ZitatIch bin dabei so verfahren, dass ich Formulierungen, die mir als Deutsche nicht geläufig waren und die der Duden als Austriazismen kennzeichnet, angemarkert habe. Die Autorinnen waren dann auch meist bereit diese zu streichen. Dazu muss man sagen, dass die betreffenden Romane in den USA spielten.

Das betrifft die Erzählstimme. Wenn Figuren sprechen, ist es für mich nochmal was anderes, da würde ich nach Herkunft der Figur gehen und fände es durchaus stimmig, nicht-bundesdeutsche Ausdrücke drinzulassen.

Ich kann mir vorstellen, dass es für Schreibende aus Österreich und der Schweiz ärgerlich sein kann, so glattgebügelt zu werden. Allerdings richte ich mich in solchen Fällen grundsätzlich danach, was meine Auftraggeber wollen.

Gibt es eigentlich eine Liste besagter Austriazismen? Einen Großteil erkenne ich wohl, aber es passiert immer wieder, dass ich erst darauf aufmerksam gemacht werden muss. Wäre schön, wenn ich die so nebenbei "abklopfen" könnte. Papyrus verfügt zwar über Spracheinstellungen und zeichnet mir bestimmte Wörter an, z.b. Kassa (nein, Kasse kommt mir nicht ins Haus), Türschnalle etc., aber grammatikalische Konstrukte sind gefinkelter. z.B. "vergessen auf" ist auch ein Austriazismus, wie ich lernen musste. Ich finde aber, semantisch bestehen durchaus Unterschiede zum einfachen "vergessen" ohne Präposition.

Mein Projekt verwendet personale Multiperspektive. Also auch außerhalb der direkten Rede bewege ich mich in "österreichischen" Köpfen. Das macht die Sache nicht unbedingt leichter.

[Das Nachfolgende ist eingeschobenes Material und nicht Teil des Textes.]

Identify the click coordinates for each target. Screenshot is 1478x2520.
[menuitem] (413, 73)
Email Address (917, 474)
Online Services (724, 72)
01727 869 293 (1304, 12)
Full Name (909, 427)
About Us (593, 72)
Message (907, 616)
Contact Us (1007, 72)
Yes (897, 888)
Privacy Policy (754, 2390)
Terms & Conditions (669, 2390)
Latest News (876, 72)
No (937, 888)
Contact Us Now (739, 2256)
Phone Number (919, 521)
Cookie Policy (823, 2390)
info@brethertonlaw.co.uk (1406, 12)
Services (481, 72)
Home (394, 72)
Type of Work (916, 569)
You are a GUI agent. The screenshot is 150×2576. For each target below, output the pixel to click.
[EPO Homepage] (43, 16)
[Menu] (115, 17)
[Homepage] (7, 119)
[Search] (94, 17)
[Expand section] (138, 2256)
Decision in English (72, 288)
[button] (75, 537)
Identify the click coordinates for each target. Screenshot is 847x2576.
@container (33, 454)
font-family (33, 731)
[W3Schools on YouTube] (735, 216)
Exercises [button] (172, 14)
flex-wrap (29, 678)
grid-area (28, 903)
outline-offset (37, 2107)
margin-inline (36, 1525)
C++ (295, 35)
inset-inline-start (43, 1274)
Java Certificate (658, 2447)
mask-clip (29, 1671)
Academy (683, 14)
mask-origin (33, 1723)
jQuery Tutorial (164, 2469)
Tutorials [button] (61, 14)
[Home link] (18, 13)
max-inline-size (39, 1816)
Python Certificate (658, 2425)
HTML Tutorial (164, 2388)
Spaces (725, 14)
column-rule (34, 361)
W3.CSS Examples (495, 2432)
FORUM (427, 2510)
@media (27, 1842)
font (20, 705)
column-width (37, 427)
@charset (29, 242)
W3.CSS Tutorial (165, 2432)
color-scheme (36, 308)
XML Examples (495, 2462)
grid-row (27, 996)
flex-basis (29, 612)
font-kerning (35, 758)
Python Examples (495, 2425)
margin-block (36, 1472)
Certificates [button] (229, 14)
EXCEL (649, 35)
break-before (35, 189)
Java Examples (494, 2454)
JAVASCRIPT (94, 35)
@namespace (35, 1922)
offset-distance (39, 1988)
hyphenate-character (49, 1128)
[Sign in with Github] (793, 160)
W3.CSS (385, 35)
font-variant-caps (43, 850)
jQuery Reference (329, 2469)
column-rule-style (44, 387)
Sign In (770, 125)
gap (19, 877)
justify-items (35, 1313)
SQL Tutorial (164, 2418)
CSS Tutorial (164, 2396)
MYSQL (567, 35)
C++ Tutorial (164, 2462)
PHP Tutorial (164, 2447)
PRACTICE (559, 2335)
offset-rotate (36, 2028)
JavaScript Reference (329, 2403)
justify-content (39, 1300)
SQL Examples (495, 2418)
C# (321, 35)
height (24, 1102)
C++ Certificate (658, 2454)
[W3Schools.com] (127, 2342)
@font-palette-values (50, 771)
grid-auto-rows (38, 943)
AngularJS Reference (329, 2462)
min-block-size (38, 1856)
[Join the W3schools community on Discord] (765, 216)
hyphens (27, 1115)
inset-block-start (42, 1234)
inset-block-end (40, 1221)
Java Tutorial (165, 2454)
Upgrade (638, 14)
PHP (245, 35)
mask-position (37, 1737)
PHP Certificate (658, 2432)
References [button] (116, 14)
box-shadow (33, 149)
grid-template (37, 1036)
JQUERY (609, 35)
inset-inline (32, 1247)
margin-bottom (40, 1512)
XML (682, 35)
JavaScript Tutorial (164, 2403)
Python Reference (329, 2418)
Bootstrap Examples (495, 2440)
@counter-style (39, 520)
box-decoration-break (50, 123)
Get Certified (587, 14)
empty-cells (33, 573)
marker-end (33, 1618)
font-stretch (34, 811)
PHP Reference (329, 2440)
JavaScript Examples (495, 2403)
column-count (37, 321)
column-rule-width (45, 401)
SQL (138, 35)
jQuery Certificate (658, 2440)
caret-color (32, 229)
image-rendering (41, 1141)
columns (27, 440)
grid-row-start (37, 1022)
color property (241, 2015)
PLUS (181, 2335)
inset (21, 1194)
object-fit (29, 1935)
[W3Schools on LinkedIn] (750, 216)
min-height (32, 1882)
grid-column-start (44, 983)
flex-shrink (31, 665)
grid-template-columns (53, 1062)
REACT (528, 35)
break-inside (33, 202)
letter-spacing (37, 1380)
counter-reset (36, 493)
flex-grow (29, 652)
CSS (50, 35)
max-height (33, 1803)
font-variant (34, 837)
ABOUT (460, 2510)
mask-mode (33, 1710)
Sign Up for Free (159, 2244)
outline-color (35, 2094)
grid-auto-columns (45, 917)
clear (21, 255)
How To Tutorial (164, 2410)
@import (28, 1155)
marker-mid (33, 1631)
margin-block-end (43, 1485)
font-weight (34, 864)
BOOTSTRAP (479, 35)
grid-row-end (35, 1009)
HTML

ZitatSchwieriger finde ich es in einem Fantasysetting oder wenn die Bücher zB in den USA, England oder sonstwo nicht-deutschsprachiges spielen. Da würde es mich vermutlich eher irritieren, auch wenn ich es theoretisch besser finde, Sprachvarietät zu erhalten. "In die Arbeit gehen" würde ich selbst nie sagen, aber in einem Text würde ich nicht darüber stolpern, egal welches Setting.
Gerade im Fantasysetting finde ich Sprachvarietät deshalb schwierig, weil sie dem geneigten Leser ein bestimmtes Flair suggerieren könnte, das nicht beabsichtigt ist. Wenn ich von "Obers" und "Topfen" lese, denke ich zB sofort an die Berge. Bei einem Wüstensetting kann das dann, wenn es gehäuft auftritt, zu einer "Settingverwirrung" kommen. Da würde ich doch eher zum vermutlich von vielen als neutraler empfundenen "Bundesdeutsch" ohne Lokaleinschlag tendieren.

Das hast du schön ausgedrückt. Diese Vielen werden in erster Linie in Deutschland lebende Personen bzw. die mit Bundesdeutsch als Erstsprache / oder diese Variante lernen, sein. Für mich ist Bundesdeutsch aber eben eine von vielen, wenn auch die präsenteste Variante. Brötchen ist für mich kein Standard und würde mich stören, wenn Deutschland nicht explizit als Setting angegeben wäre. Gebäck wäre da für mich die neutralste Variante, die mir einfällt.

ZitatIch würde auch sagen, kommt darauf an. Als Lektorin sage ich: überzeug mich, bring es rüber, lass mich den Österreicher oder Schweizer (etc) hören. Es muss authentisch sein, und mal ein einzelnes Wort stört mehr, ist möglicherweise unverständlich.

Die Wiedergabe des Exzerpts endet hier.